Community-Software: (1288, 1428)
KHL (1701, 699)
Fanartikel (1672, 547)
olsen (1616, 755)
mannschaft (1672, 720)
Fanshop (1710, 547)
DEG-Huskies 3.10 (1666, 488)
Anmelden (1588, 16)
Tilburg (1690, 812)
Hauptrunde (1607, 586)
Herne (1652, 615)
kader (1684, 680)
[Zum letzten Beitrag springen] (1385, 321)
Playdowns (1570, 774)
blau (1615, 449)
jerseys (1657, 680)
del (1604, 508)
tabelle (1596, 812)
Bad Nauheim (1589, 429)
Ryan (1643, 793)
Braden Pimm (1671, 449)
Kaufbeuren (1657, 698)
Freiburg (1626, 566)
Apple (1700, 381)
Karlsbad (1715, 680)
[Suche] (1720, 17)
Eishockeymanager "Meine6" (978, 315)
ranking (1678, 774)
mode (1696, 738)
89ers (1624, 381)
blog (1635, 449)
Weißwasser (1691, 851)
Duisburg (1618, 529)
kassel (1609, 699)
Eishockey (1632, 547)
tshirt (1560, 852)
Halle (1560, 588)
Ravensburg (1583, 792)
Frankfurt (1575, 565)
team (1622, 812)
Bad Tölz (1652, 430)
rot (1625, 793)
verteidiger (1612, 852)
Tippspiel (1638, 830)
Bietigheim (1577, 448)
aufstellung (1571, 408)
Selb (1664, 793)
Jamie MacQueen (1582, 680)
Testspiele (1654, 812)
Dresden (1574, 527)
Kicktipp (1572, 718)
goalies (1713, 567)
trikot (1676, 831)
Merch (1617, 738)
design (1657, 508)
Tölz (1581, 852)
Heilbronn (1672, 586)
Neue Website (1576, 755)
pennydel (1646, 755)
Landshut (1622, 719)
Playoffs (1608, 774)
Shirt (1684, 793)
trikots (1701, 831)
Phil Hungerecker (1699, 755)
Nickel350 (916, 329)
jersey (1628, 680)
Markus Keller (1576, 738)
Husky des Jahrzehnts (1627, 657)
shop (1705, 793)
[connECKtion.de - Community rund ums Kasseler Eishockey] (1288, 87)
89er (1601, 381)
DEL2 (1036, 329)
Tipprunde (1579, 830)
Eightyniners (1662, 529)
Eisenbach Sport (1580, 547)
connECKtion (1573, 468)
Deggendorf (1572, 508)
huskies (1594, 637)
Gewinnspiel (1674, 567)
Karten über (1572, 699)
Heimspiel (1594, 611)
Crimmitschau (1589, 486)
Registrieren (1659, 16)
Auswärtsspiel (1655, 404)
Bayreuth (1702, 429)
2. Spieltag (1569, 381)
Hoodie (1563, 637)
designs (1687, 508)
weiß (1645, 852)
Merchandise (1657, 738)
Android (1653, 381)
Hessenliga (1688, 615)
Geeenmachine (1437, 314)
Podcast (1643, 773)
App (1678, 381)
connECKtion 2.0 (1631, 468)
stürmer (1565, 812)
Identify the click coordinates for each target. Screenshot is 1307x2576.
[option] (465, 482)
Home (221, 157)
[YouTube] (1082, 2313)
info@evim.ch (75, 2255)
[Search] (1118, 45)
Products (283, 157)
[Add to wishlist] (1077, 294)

※ ※ ※

*Your instructions*
Print the full listing verbatim. Leave nothing out.

*Exercise solution*
Community-Software: (1288, 1428)
KHL (1701, 699)
Fanartikel (1672, 547)
olsen (1616, 755)
mannschaft (1672, 720)
Fanshop (1710, 547)
DEG-Huskies 3.10 (1666, 488)
Anmelden (1588, 16)
Tilburg (1690, 812)
Hauptrunde (1607, 586)
Herne (1652, 615)
kader (1684, 680)
[Zum letzten Beitrag springen] (1385, 321)
Playdowns (1570, 774)
blau (1615, 449)
jerseys (1657, 680)
del (1604, 508)
tabelle (1596, 812)
Bad Nauheim (1589, 429)
Ryan (1643, 793)
Braden Pimm (1671, 449)
Kaufbeuren (1657, 698)
Freiburg (1626, 566)
Apple (1700, 381)
Karlsbad (1715, 680)
[Suche] (1720, 17)
Eishockeymanager "Meine6" (978, 315)
ranking (1678, 774)
mode (1696, 738)
89ers (1624, 381)
blog (1635, 449)
Weißwasser (1691, 851)
Duisburg (1618, 529)
kassel (1609, 699)
Eishockey (1632, 547)
tshirt (1560, 852)
Halle (1560, 588)
Ravensburg (1583, 792)
Frankfurt (1575, 565)
team (1622, 812)
Bad Tölz (1652, 430)
rot (1625, 793)
verteidiger (1612, 852)
Tippspiel (1638, 830)
Bietigheim (1577, 448)
aufstellung (1571, 408)
Selb (1664, 793)
Jamie MacQueen (1582, 680)
Testspiele (1654, 812)
Dresden (1574, 527)
Kicktipp (1572, 718)
goalies (1713, 567)
trikot (1676, 831)
Merch (1617, 738)
design (1657, 508)
Tölz (1581, 852)
Heilbronn (1672, 586)
Neue Website (1576, 755)
pennydel (1646, 755)
Landshut (1622, 719)
Playoffs (1608, 774)
Shirt (1684, 793)
trikots (1701, 831)
Phil Hungerecker (1699, 755)
Nickel350 (916, 329)
jersey (1628, 680)
Markus Keller (1576, 738)
Husky des Jahrzehnts (1627, 657)
shop (1705, 793)
[connECKtion.de - Community rund ums Kasseler Eishockey] (1288, 87)
89er (1601, 381)
DEL2 (1036, 329)
Tipprunde (1579, 830)
Eightyniners (1662, 529)
Eisenbach Sport (1580, 547)
connECKtion (1573, 468)
Deggendorf (1572, 508)
huskies (1594, 637)
Gewinnspiel (1674, 567)
Karten über (1572, 699)
Heimspiel (1594, 611)
Crimmitschau (1589, 486)
Registrieren (1659, 16)
Auswärtsspiel (1655, 404)
Bayreuth (1702, 429)
2. Spieltag (1569, 381)
Hoodie (1563, 637)
designs (1687, 508)
weiß (1645, 852)
Merchandise (1657, 738)
Android (1653, 381)
Hessenliga (1688, 615)
Geeenmachine (1437, 314)
Podcast (1643, 773)
App (1678, 381)
connECKtion 2.0 (1631, 468)
stürmer (1565, 812)
Identify the click coordinates for each target. Screenshot is 1307x2576.
[option] (465, 482)
Home (221, 157)
[YouTube] (1082, 2313)
info@evim.ch (75, 2255)
[Search] (1118, 45)
Products (283, 157)
[Add to wishlist] (1077, 294)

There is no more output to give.